> EXERCISE PROMPT
Pull out every line of text from all of the entries below, word for word, and leave out the pictures.

━━━ DATA EXTRACT

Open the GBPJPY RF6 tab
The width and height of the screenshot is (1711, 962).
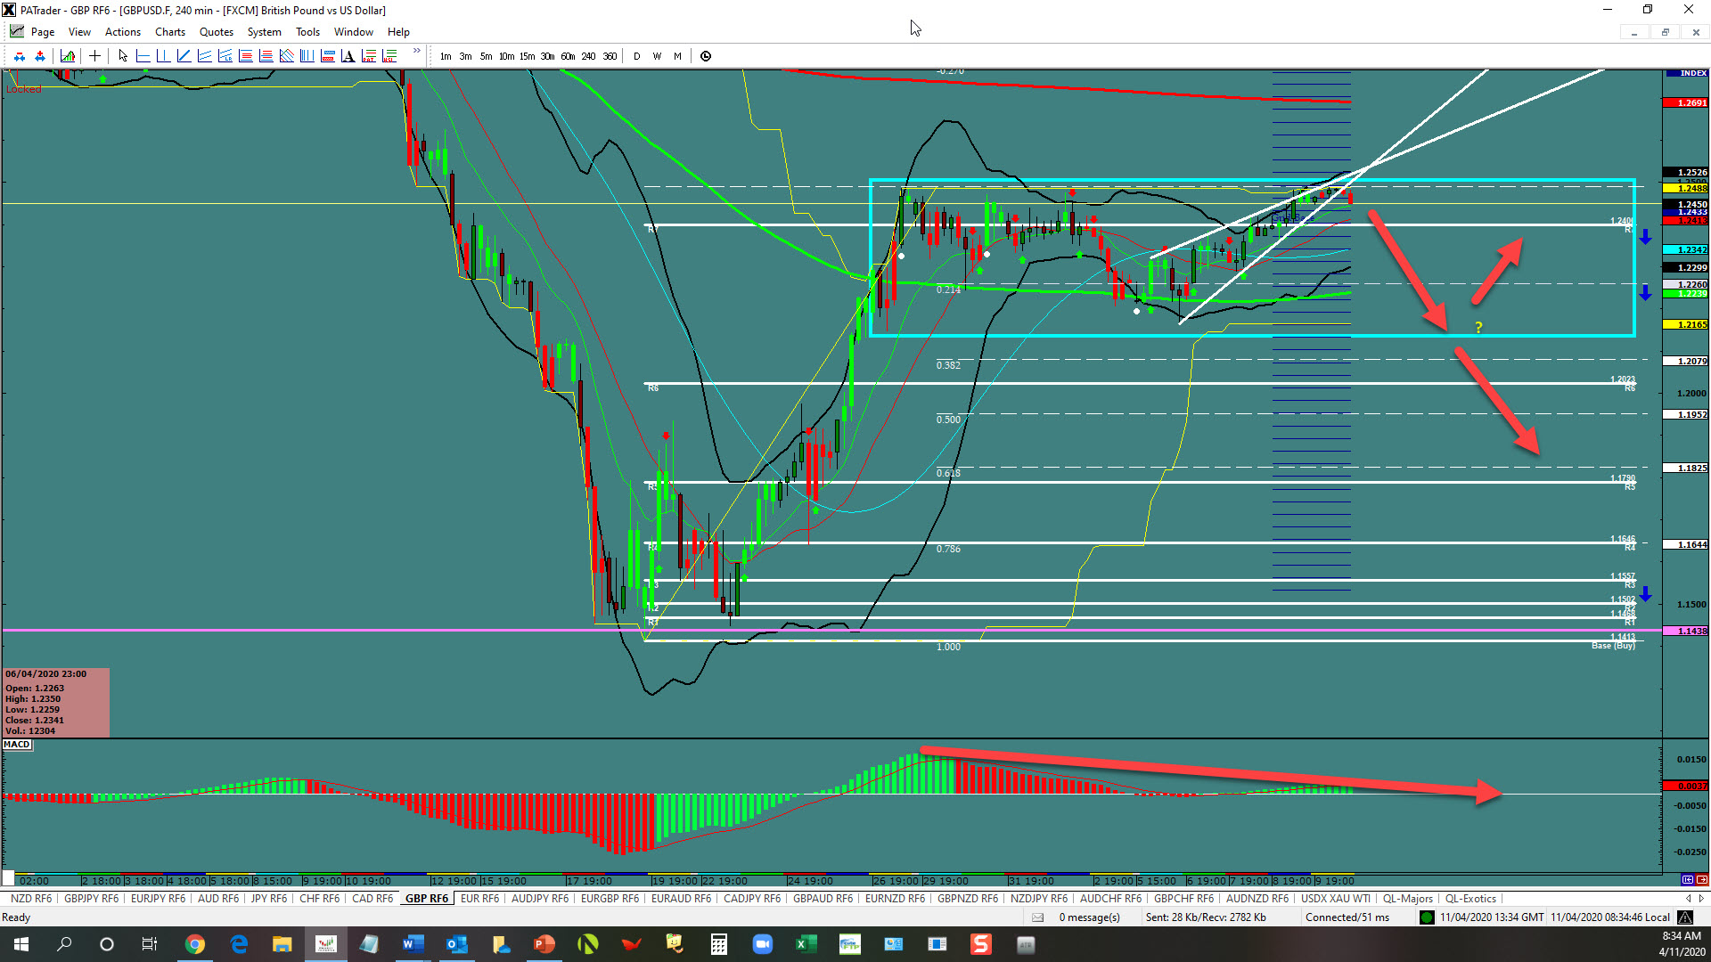[91, 899]
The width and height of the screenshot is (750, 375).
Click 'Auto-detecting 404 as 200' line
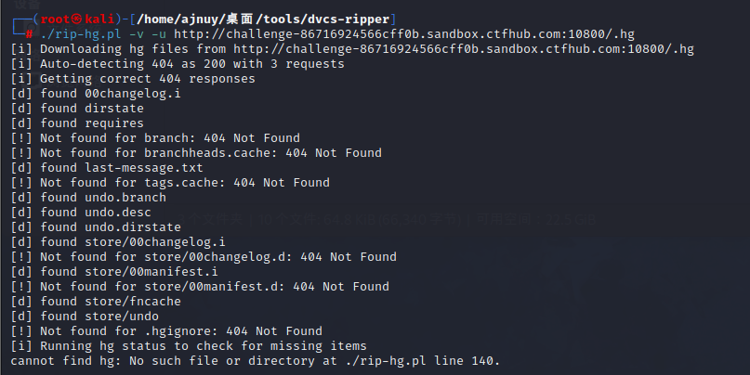tap(178, 64)
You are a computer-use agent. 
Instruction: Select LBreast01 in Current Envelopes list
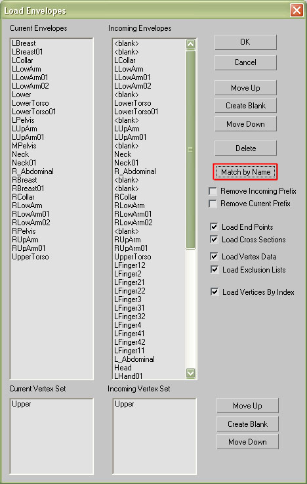pyautogui.click(x=28, y=52)
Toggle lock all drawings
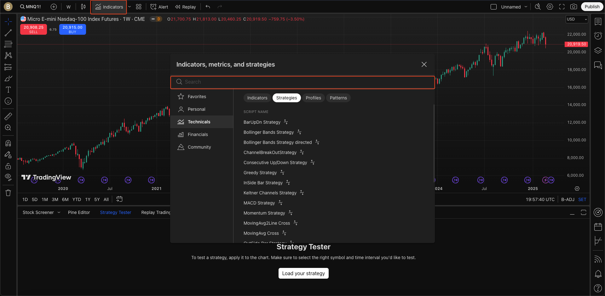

━━━━━━

> ANSWER TO THE EXERCISE
Open the GBPJPY RF6 tab
The width and height of the screenshot is (1711, 962).
[91, 899]
The width and height of the screenshot is (750, 375).
Click 'Auto-detecting 404 as 200' line
tap(178, 64)
You are a computer-use agent. 
Instruction: Select LBreast01 in Current Envelopes list
pyautogui.click(x=28, y=52)
Toggle lock all drawings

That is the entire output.